Minyak Goreng Semakin Mahal, Politikus PDI Perjuangan: Saya Sampai Meminta Presiden Turun!

Muhammad Ifan

Penulis

Terkinidotid Hadir di WhatsApp Channel
Follow

Terkini.id, Jakarta- Minyak goreng adalah komoditas yang paling banyak menjadi bahan pembicaraan masyarakat.

Hal itu terjadi karena harga komoditas minyak goreng semakin hari semakin melonjak.

Politikus PDI Perjuangan yang juga anggota Komisi VI DPR RI, Deddy Sitorus turut mengomentari kinerja pemerintah, terkhusus Presiden Jokowi berkaitan erat dengan persoalan mahalnya harga minyak goreng.

Deddy Sitorus merasa dirinya harus memberikan pendapatnya untuk meminta agar Presiden Jokowi turun akibat persoalan kenaikan harga minyak goreng.

“Bahkan saya pribadi, sebelum Presiden ber apa namanya, menginap di calon ibu kota negara itu, saya sampai merasaa harus bersuara di medsos meminta Presiden turun” Ungkap Deddy Sitorus dalam kanal Youtube tvOneNews, pada Minggu, 20 Maret 2022.

Menurut Deddy Sitorus, persoalan minyak goreng disebabkan oleh dua hal, yakni ogipoli dan mafia

“Karena memang kendalanya dalam soal minyak goreng ini adalah adanya oligopi dalam apa namanya CPO dan minyak goreng dan adanya mafia-mafia di mana-mana” Ungkap Deddy Sitorus.

Politikus PDI Perjuangan ini juga memberikan pernyataan bahwa Fraksi PDI Perjuangan di Komisi VI DPR RI sudah mempersoalan kenaikan harga minyak goreng ini dari bulan November 2021 sampai saat ini.

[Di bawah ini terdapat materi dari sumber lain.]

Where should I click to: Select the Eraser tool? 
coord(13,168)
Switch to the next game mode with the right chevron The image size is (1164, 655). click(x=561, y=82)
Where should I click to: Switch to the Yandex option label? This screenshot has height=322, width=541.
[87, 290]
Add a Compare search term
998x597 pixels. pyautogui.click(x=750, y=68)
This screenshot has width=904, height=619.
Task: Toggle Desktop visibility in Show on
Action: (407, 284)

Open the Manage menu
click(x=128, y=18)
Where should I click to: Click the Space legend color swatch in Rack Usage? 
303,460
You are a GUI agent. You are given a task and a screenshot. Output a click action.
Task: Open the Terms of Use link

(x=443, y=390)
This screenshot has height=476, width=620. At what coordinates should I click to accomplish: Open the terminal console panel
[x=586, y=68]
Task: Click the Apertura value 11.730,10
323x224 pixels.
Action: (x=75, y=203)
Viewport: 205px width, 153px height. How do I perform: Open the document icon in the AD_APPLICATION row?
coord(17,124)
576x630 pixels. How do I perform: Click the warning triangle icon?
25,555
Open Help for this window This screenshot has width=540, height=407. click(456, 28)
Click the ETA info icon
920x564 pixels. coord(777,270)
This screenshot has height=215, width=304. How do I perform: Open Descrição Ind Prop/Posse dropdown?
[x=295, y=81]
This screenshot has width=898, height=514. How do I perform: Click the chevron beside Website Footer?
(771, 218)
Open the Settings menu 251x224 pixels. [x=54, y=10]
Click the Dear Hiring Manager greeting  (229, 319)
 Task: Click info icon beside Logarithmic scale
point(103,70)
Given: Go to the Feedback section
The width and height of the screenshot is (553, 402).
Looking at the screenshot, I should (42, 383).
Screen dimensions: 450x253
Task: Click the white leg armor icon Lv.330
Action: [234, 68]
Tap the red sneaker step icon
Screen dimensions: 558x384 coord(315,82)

“Dan kita di Komisi VI yah dari Fraksi PDI Perjuangan dari bulan November 2021 sudah mempersoalkan soal mulai naiknya harga minyak goreng secara berjenjang” Tegas Deddy Sitorus.

Pernyataan Politikus PDI Perjuangan, Deddy Sitorus ini sangat menarik karena dirinya berani meminta Presiden Jokowi yang juga diketahui sebagai kader PDI Perjuangan untuk turun karena persoalan kenaikan harga minyak goreng ini.